» Entries supplied:
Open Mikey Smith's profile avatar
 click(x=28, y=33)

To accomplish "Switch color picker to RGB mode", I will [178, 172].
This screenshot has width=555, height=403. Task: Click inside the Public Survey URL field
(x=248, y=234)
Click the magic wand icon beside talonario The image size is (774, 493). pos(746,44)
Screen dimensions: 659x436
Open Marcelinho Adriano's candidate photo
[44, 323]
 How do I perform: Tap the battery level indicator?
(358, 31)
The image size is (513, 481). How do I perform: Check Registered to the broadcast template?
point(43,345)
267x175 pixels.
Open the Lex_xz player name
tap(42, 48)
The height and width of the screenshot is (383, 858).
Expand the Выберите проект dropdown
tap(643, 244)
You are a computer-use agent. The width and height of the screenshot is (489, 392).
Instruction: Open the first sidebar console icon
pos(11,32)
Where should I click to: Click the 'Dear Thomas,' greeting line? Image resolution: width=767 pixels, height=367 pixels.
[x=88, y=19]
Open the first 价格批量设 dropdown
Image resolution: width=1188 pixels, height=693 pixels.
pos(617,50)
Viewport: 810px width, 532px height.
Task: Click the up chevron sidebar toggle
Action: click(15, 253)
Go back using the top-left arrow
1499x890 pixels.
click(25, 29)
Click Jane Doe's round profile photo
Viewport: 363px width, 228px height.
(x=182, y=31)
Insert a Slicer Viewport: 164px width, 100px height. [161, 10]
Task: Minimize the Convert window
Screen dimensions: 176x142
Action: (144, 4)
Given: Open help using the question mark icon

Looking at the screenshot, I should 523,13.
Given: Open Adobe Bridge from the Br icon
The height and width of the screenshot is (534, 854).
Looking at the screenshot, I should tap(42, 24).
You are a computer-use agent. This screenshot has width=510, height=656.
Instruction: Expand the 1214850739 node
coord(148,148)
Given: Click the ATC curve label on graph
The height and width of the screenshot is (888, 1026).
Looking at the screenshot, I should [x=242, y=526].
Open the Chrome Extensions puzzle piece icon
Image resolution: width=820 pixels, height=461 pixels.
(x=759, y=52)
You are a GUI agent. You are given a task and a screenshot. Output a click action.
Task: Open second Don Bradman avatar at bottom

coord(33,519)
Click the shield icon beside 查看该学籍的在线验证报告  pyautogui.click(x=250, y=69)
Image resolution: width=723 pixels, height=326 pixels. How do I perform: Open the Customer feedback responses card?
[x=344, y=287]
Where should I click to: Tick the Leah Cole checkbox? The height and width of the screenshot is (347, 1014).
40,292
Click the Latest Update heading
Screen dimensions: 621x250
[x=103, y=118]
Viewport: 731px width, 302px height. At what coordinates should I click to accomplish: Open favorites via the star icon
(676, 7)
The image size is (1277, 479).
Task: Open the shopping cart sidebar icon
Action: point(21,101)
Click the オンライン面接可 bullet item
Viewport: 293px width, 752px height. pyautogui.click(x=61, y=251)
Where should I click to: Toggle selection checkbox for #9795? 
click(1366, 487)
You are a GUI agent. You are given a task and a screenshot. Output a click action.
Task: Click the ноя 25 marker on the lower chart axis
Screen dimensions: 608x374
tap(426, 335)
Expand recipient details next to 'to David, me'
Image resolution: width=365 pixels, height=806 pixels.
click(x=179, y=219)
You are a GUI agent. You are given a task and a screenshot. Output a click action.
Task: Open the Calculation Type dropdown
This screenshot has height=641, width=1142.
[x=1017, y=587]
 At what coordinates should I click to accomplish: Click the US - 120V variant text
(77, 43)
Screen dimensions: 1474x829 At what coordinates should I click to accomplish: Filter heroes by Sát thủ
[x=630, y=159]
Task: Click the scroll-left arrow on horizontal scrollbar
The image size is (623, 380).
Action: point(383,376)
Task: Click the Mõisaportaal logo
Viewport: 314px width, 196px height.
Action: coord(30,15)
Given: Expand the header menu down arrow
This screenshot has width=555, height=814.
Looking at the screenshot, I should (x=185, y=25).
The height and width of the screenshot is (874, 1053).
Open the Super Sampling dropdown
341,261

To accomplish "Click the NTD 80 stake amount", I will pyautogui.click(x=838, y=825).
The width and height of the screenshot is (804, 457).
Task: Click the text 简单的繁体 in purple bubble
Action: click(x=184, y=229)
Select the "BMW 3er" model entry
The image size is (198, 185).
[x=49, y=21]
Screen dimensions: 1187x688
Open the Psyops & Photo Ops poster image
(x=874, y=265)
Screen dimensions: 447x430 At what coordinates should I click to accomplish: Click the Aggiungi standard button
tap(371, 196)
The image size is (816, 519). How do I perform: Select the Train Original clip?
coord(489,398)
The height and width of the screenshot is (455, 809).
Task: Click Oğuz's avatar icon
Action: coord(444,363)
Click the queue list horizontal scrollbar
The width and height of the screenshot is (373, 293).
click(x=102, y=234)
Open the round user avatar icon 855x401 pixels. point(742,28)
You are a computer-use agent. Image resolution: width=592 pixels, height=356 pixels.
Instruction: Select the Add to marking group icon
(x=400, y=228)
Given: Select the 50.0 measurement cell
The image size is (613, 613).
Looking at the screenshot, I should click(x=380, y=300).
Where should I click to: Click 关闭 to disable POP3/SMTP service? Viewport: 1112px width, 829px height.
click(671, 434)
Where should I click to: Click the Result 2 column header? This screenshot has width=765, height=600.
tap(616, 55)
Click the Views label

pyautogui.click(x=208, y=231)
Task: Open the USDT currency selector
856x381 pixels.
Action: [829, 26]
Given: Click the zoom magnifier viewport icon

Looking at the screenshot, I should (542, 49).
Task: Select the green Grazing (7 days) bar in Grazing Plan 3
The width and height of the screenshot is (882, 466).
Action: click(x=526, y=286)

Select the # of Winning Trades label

» Required action: The required output is a copy of each line in the records where the string "round" occurs.

» Expected answer:
Click Jane Doe's round profile photo
Open the round user avatar icon 855x401 pixels. point(742,28)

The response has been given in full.